A lire absolument pour le plaisir des yeux, passer un bon moment avec Mickey, et à acheter pour la collection ou pour offrir!

Les yeux qui chantent

Le yeux qui chantent

d’Alex Cousseau

 

Pcvt_les-yeux-qui-chantent_6891etit roman de 2007 aux éditions du Rouergue qui permet d’aborder le thème du décès des grands-parents, de la mémoire familiale avec l’image que nous laissons à aux enfants et petits-enfants. C’est aussi une façon d’aborder la fratrie, un aîné doit-il dire les vérités de grands ou conforter les plus jeunes dans les illusions?

 

 

William et sa soeur Violette viennent de perdre leur Grand-Ma. Alors qu’un frelon tourne autour de William et qu’il le coupe en deux avec le couteau à pain, Violette est persuadée que c’est sa Grand-Ma, réincarnée en abeille que son frère vient d’écraser.

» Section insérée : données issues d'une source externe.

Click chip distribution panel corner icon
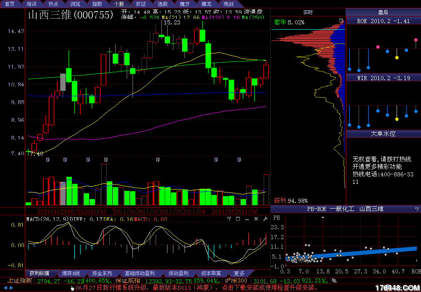This screenshot has height=292, width=421. point(341,21)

William, dans sa position de grand-frère hésite entre expliquer à sa soeur qu’une abeille n’est pas sa Grand-Ma et ne pas briser l’image laissée par sa Grand-Ma dans la mémoire de sa petite soeur. Car pour de faux Grand-Ma a joué de la batterie dans un groupe, pour de faux Grand-Pa  était marin et a fait 9 fois le tour du monde, pour de faux Grand-Ma s’est réincarnée en abeille.

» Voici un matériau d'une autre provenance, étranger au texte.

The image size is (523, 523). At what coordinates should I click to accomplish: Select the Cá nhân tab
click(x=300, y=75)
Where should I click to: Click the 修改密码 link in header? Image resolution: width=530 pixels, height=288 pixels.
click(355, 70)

Et pour de vrai Grand-Ma a travaillé toute sa vie dans une usine d’élastiques, pour de vrai Grand-Pa était juste cheminot, pour de vrai Grand-Ma est morte et sera enterrée le lendemain. Mais est-ce si important?

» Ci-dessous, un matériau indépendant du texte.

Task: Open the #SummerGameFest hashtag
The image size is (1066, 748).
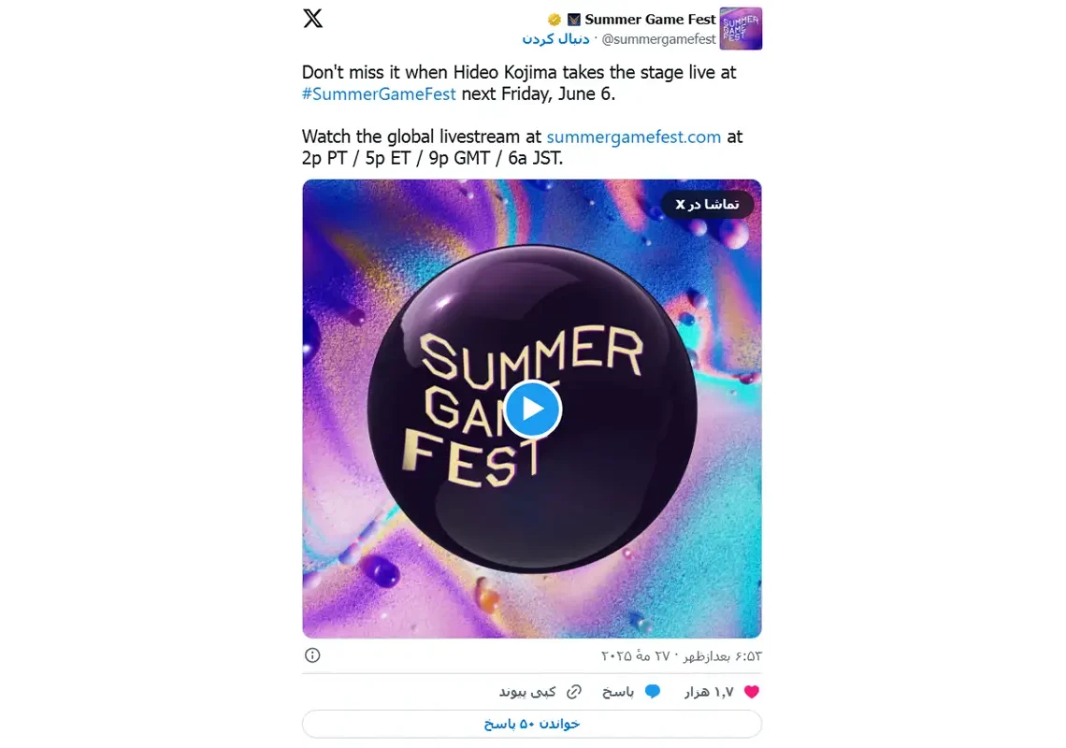Action: [379, 94]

Se lit très rapidement tout en marquant l’esprit. J’ai trouvé le dernier chapitre de trop, le roman pouvait sans peine se terminer par « Le même petit sourire que Grand-Ma lorsqu’elle revenait de la forêt avec un bouquet d’herbes folles. Les mêmes yeux qui chantent. Contente. Vivante. » même si je comprends une volonté de l’auteur dans son dernier chapitre de ré-ancrer le grand-frère dans la réalité et dans l’héritage familial (Grand-Ma, père, fils, voix qui se mêlent, un sillon…).

Ne t’inquiète pas pour moi / Quelques minutes après Minuit

DOUBLE CHRONIQUE

Après avoir lu Quelques minutes après minuit (et vu le film) j’ai découvert au hasard des rayonnages Ne t’inquiète pas pour moi. Je vais pour une première parler de 2 romans en même temps car le sujet principal de ces 2 titres est le même: le cancer et le décès de la maman.

Les 2 romans offrent des points de vue différent.

Une narration classique où l’on suit le petit garçon dans Quelques Minutes Après Minuit.

Un échange de post-it entre une maman et sa fille dans  Ne t’inquiète pas pour moi.

Malgré le choix narratif, dans les deux romans j’ai eu de l’attachement pour les personnages, l’envie de connaître un peu plus et l’espoir tout comme eux, que tout s’arrangerait.

Car ne nous voilons pas la face, dans les 2 romans, très rapidement on se doute que cela finira mal… mais on espère.

La principale différence réside dans le parcours jusqu’à l’acceptation de la maladie, de la mort irrémédiable mais aussi de la reconnaissance de l’amour. En effet, Connor va passer par le Grand If, monstre aux 3 histoires et qui attend celle de Connor, la vérité; Claire et sa mère vont passer par l’écrit des post-it pour réussir à communiquer sur les Rendez-vous, sur leur amour.

Assez rapidement les 2 histoires mettent en lumière l’adulte qui dédramatise la maladie devant son enfant mais aussi, paradoxalement l’inversion des rôles. Dans Quelques minutes après minuit, le petit garçon, Connor, se retrouve à préparer son petit déjeuner, à nettoyer la cuisine. Dans ne t’inquiète pas pour moi la jeune fille, Claire, fait les courses, rappelle son argent de poche, cuisine également.

On peut signaler le point commun des 2 familles: ce drame se passe dans 2 familles divorcées. Les enfants sont comme livrés à eux-mêmes, avec des pères qui essaient d’être présents mais qui finalement n’arrivent pas à répondre au vrai besoin de leur enfant: de l’amour et une famille.